The segment was also used as an occasion to re-up the suppression conspiracy theory. A doctor who has pushed ivermectin, Pierre Kory, claimed there was a “mountain of evidence” in ivermectin’s favor, adding, “Could it be that it removes the EUA [emergency use authorization] for the vaccines? That’s possible.”
The theory came up again multiple times in future weeks and months, with Ingraham at one point calling it “criminal” and claiming, without evidence, that, “We lost hundreds of thousands of people just because they would not allow any kind of over-the-counter generic use of drugs that were already approved.”
What’s interesting about all of this time period is that, while Ingraham was pushing all of it, this supposedly major scandal wasn’t of huge interest to Fox’s news side, which only occasionally ran stories about the evidence on ivermectin. Even other Fox opinion and prime time hosts weren’t really on the case.
That began to change in the summer, when social media again censored promoters like Sen. Johnson and Bret Weinstein. Johnson brought up the situation on Sean Hannity’s show in early June. Tucker Carlson did so in late June. Will Cain said it was “has been called, at least by some doctors, a miracle drug.” Fox Business host Maria Bartiromo claimed it was “incredibly effective in treating covid” and nodded to the conspiracy theory, saying “it’s off-patent, the pharmaceutical companies are not making any money on it.”
Things snowballed from there. Despite the Egypt study being pulled in mid-July, the Wall Street Journal later that month ran an op-ed that played up the study — before issuing a correction. The issue has been played up by the likes of the Epoch Times and others appealing to conspiracy-minded Trump allies.
What’s perhaps most striking about the injection of ivermectin into this debate is how relatively few people were behind it — and how much they’ve been able to stretch a campaign with relatively little support into the political mainstream.

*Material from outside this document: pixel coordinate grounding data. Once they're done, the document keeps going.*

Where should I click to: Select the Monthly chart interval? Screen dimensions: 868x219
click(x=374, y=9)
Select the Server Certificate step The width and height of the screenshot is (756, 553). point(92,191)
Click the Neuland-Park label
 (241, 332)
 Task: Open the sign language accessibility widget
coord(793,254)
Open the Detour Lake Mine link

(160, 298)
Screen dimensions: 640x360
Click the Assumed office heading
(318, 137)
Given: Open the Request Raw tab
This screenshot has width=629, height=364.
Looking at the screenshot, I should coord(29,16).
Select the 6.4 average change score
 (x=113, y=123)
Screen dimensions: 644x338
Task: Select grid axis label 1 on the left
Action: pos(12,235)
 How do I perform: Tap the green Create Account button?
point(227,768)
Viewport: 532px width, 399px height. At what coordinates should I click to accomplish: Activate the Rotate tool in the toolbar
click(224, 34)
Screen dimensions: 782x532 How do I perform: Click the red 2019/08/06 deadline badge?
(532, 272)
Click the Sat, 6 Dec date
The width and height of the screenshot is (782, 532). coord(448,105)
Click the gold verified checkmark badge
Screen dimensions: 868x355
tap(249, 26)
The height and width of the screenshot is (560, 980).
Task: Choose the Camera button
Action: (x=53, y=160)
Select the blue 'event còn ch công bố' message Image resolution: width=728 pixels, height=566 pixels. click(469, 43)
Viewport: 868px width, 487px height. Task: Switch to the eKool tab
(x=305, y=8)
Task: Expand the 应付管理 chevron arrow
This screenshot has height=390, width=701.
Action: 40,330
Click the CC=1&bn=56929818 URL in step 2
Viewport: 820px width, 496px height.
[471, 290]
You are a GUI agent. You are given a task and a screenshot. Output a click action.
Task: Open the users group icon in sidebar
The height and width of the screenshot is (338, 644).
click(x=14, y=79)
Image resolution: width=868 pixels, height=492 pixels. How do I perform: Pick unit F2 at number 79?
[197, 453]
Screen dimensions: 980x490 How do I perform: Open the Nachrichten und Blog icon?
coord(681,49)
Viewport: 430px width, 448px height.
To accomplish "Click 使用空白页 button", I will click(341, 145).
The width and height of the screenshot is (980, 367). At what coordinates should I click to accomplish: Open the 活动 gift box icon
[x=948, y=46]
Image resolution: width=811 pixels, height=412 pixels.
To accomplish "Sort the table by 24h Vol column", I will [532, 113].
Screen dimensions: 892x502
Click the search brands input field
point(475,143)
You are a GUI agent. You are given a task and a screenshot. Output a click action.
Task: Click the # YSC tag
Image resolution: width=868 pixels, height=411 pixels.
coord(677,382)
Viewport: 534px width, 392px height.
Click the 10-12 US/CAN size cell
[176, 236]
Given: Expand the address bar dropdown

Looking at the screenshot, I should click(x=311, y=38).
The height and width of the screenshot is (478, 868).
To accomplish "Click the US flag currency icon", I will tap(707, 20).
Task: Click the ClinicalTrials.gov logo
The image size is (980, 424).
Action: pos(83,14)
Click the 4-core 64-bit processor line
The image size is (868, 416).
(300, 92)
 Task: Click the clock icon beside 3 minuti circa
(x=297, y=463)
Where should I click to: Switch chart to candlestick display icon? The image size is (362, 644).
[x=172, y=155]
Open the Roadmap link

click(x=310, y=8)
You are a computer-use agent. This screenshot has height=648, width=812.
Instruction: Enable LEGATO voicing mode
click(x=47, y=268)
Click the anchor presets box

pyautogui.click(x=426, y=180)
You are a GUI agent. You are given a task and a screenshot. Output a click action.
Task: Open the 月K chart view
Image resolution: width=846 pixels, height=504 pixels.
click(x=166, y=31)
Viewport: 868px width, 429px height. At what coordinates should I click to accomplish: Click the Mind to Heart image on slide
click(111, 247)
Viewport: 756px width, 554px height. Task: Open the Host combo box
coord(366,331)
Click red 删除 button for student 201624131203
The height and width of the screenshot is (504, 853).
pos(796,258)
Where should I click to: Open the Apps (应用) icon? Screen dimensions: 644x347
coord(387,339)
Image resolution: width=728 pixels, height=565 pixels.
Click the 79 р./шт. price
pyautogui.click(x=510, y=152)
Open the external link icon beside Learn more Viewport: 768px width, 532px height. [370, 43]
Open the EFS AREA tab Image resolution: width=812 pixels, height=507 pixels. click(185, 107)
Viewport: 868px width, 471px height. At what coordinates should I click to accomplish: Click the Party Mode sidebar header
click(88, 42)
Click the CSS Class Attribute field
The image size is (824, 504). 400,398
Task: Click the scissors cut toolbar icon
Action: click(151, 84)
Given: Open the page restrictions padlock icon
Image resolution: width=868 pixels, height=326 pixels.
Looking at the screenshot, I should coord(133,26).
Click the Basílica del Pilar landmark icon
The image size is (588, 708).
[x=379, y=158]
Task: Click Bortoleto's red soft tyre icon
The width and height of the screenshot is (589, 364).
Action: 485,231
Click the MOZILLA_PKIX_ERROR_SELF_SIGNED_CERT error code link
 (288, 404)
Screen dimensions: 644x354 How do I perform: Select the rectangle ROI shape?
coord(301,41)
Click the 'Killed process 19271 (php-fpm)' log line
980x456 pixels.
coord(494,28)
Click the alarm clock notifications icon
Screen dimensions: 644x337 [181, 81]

The medical experts pushing it on TV are often the same few, with little evidence of them winning any converts. The news sides of conservative outlets haven’t really dug into these supposed conspiracy theories or even done much to play up the more favorable studies for the drug; they’ve instead focused overwhelmingly on criticizing Big Tech for censorship. Johnson hasn’t, despite months of pushing this line, tempted his GOP congressional colleagues to join him in this fight for ivermectin. And even if you acknowledge that there are open questions about whether it could be effective, the claims about it have often gone well beyond anything amounting to the scientific consensus.
But for perhaps obvious reasons, it’s proven irresistible to theorize about Big Brother depriving people of a treatment, despite the fact that we already have a very good and free preventive measure available. It’s just not a theory that any of its adherents have actually legitimized, and it’s now led to people buying up livestock dewormer for personal use.
It’s possible to oversell just how many people have taken this drastic and ill-advised step; it’s also possible to recognize the concerted campaign that got us to the point where such things are worth being concerned about.